A recent Public Citizen report maintains that the idea of the "no-injury" class action is a fiction. After all, wrongful corporate conduct may be harmful to consumers, and worthy of deterrence, even when it is difficult for many individuals to quantify the particular harms to them.
Many state and federal consumer-protection laws authorize consumers to sue for violations of those laws and to be compensated with statutory (not actual) damages only. Often, those suits are brought as class actions in which everyone in the proposed class is seeking only statutory (not actual) damages.

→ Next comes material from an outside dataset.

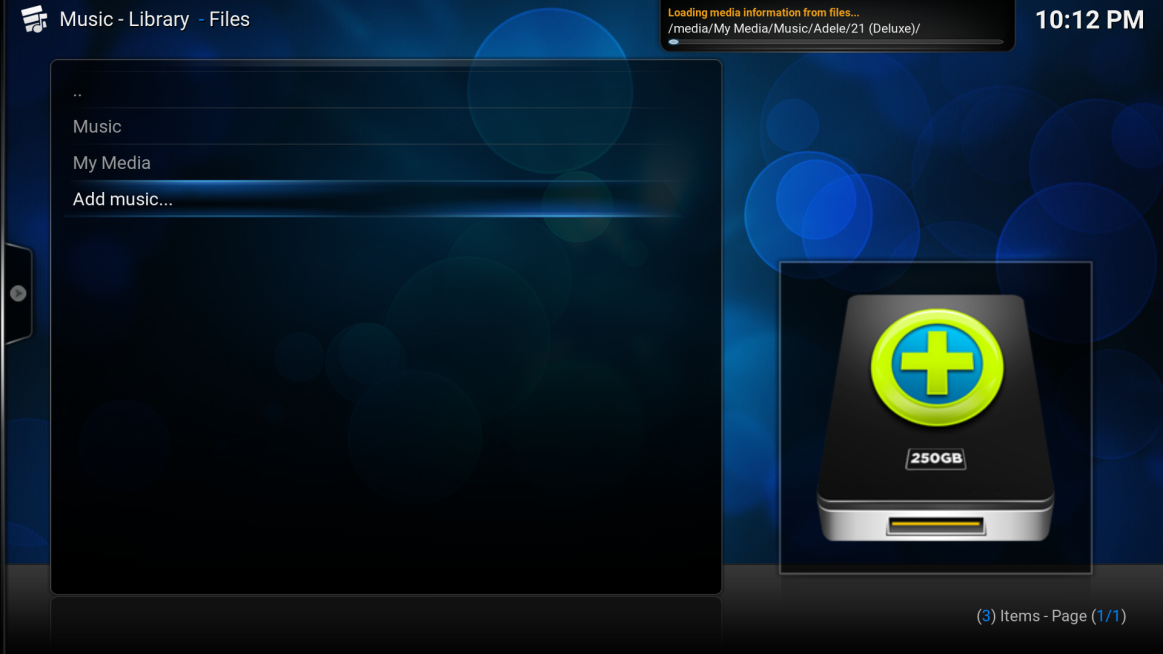
Task: Click the 10:12 PM clock
Action: (1089, 20)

Law professor Joanna Shepherd has written about results in those kinds of cases in An Empirical Survey of No-Injury Class Actions. Here is the abstract:
This report empirically examines the allocation of settlements and awards in no-injury class actions among plaintiffs, attorneys, and cy pres funds. The results are based on my study of 432 no-injury class action settlements and trial awards from 2005-2015. The study finds that, on average, 60 percent of the total monetary award paid by the defendants was allocated to the plaintiffs’ class and 37.9 percent was allocated to attorneys’ fees. However, because many settlements disperse the unclaimed portion of the settlement fund to a cy pres fund, the funds available to class members at the time of settlement may significantly overstate the actual amount class members ultimately receive. Although 60 percent of the total monetary award may be available to class members, in reality, they typically receive less than 9 percent of the total. In comparison, class counsel receives an average of 37.9 percent of available funds, over 4 times the funds typically distributed to the class. A result in which plaintiffs recover less than 10 percent of the award, with the rest going to lawyers or unrelated groups, clearly does not achieve the compensatory goals of class actions. Instead, the costs of no-injury class actions are passed on to consumers in the form of higher prices, lower product quality, and reduced innovation.